▸ Problem details
Swap every occurrence of "Instruction" in the records below for "Goal", and reproduce all lines with no other changes.

'''

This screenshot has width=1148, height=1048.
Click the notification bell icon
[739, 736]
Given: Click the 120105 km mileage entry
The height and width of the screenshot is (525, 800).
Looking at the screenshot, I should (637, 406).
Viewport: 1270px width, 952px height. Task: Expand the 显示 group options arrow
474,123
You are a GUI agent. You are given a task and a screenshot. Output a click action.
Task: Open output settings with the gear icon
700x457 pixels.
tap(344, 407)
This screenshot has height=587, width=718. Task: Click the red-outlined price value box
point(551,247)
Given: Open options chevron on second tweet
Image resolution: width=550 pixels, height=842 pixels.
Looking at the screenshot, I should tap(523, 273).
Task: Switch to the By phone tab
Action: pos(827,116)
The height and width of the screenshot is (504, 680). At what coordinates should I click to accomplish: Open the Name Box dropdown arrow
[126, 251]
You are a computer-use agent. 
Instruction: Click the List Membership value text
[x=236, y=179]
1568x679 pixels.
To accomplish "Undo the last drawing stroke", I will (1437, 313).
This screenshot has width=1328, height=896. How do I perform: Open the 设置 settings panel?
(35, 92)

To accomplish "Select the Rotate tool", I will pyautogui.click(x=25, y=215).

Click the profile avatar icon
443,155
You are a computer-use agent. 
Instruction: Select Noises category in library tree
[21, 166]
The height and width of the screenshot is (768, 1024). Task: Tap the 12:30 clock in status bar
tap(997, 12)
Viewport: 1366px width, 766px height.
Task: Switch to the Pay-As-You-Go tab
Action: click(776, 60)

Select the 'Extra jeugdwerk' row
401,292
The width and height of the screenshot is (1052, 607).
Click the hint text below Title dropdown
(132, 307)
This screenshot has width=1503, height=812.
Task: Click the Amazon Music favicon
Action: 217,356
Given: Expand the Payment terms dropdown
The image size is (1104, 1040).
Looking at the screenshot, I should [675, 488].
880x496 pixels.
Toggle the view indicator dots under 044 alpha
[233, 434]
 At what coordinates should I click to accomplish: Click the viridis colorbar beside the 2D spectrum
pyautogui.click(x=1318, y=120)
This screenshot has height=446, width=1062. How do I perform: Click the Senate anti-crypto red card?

'''

▸ Solution for this task
This screenshot has width=1148, height=1048.
Click the notification bell icon
[739, 736]
Given: Click the 120105 km mileage entry
The height and width of the screenshot is (525, 800).
Looking at the screenshot, I should (637, 406).
Viewport: 1270px width, 952px height. Task: Expand the 显示 group options arrow
474,123
You are a GUI agent. You are given a task and a screenshot. Output a click action.
Task: Open output settings with the gear icon
700x457 pixels.
tap(344, 407)
This screenshot has height=587, width=718. Task: Click the red-outlined price value box
point(551,247)
Given: Open options chevron on second tweet
Image resolution: width=550 pixels, height=842 pixels.
Looking at the screenshot, I should tap(523, 273).
Task: Switch to the By phone tab
Action: pos(827,116)
The height and width of the screenshot is (504, 680). At what coordinates should I click to accomplish: Open the Name Box dropdown arrow
[126, 251]
You are a computer-use agent. 
Goal: Click the List Membership value text
[x=236, y=179]
1568x679 pixels.
To accomplish "Undo the last drawing stroke", I will (1437, 313).
This screenshot has width=1328, height=896. How do I perform: Open the 设置 settings panel?
(35, 92)

To accomplish "Select the Rotate tool", I will pyautogui.click(x=25, y=215).

Click the profile avatar icon
443,155
You are a computer-use agent. 
Goal: Select Noises category in library tree
[21, 166]
The height and width of the screenshot is (768, 1024). Task: Tap the 12:30 clock in status bar
tap(997, 12)
Viewport: 1366px width, 766px height.
Task: Switch to the Pay-As-You-Go tab
Action: click(776, 60)

Select the 'Extra jeugdwerk' row
401,292
The width and height of the screenshot is (1052, 607).
Click the hint text below Title dropdown
(132, 307)
This screenshot has width=1503, height=812.
Task: Click the Amazon Music favicon
Action: 217,356
Given: Expand the Payment terms dropdown
The image size is (1104, 1040).
Looking at the screenshot, I should [675, 488].
880x496 pixels.
Toggle the view indicator dots under 044 alpha
[233, 434]
 At what coordinates should I click to accomplish: Click the viridis colorbar beside the 2D spectrum
pyautogui.click(x=1318, y=120)
This screenshot has height=446, width=1062. How do I perform: Click the Senate anti-crypto red card?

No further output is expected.